O Estado de S. Paulo
Até aqui, o ‘sistema’ usa táticas erradas para tentar melar as investigações do Master
O princípio que levou à anulação de duas
grandes operações de combate à corrupção no Brasil, a Castelo de Areia e a Lava
Jato, chama-se “teoria da árvore envenenada”. Se o ponto de partida de uma
investigação é considerado ilícito, tudo o que vem depois (busca e apreensão,
mandados de prisão, documentos e confissões) perde, automaticamente, a validade
jurídica.
O divisor de águas já foi traçado no embate entre os ministros Gilmar Mendes e André Mendonça e é atrás da fruta podre que se concentra o decano da Corte. Para quem Mendonça, o relator do caso, já cometeu “erro crasso”. Por seu lado, o relator enxerga em Gilmar os interesses do “sistema” de corrupção, que se beneficiaria de uma eventual extinção das investigações no escândalo Master.

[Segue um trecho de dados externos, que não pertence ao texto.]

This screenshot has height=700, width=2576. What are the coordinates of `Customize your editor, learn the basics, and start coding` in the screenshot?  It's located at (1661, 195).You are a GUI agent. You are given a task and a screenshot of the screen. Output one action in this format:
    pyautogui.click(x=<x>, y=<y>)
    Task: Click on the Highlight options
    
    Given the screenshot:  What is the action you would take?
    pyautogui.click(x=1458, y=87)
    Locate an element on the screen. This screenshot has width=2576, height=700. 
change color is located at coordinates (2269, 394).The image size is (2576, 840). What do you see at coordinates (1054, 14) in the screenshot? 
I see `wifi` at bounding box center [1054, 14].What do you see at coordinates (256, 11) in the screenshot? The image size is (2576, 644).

Gilmar faz uso da mesma tática que o levou a
triunfar no caso de uma operação muito popular (a Lava Jato), levada adiante
por expoentes idem, e com suporte de grandes meios de comunicação. O problema
com planos é quando as circunstâncias mudam, e elas mudaram bastante contra o
que pretende Gilmar e seu uso de duas táticas agora anacrônicas.
Em primeiro lugar, desta vez é o próprio STF
que ocupa lugar destacado no escândalo, devido ao comportamento de integrantes
da instituição. Agravando o fenômeno da perda de legitimidade da Corte no
contexto político mais amplo de degradação da relação entre os Poderes.
Daí não ter eco o argumento, esgrimido pelo
decano, de que críticas ao comportamento de ministros são ataques a quem
“garante a democracia”. A desconfiança em relação ao STF é o denominador comum
a todos os segmentos das elites e de enorme parte do público. Não cola mais
dizer que se trataria de bandeira de extremistas de direita.
Em segundo lugar, Gilmar sempre atuou com
desenvoltura nos bastidores, mas elegeu desta vez a arena pública como
destacado palco de combate. Dedicou-se a mais de uma dezena de entrevistas e
aparições televisivas em curtíssimo espaço de tempo, ignorando a decisiva
transformação no debate público brasileiro trazida pela revolução digital.
Pode-se gostar disso ou não, mas acabou a era
do acompanhamento por uma enorme audiência ao vivo de um raciocínio com começo,
meio e fim numa entrevista, por exemplo. O que reverbera é o “corte” posterior,
que ignora contextos e é confeccionado ao gosto do freguês. Nesse sentido, o
analógico Gilmar está sendo triturado no ambiente das plataformas digitais – o
famoso efeito bumerangue.
O que até se poderia relevar, não fosse a
grande questão de fundo. Para convencer não basta repetir as mesmas afirmações
e esbravejar. É necessário ter razão.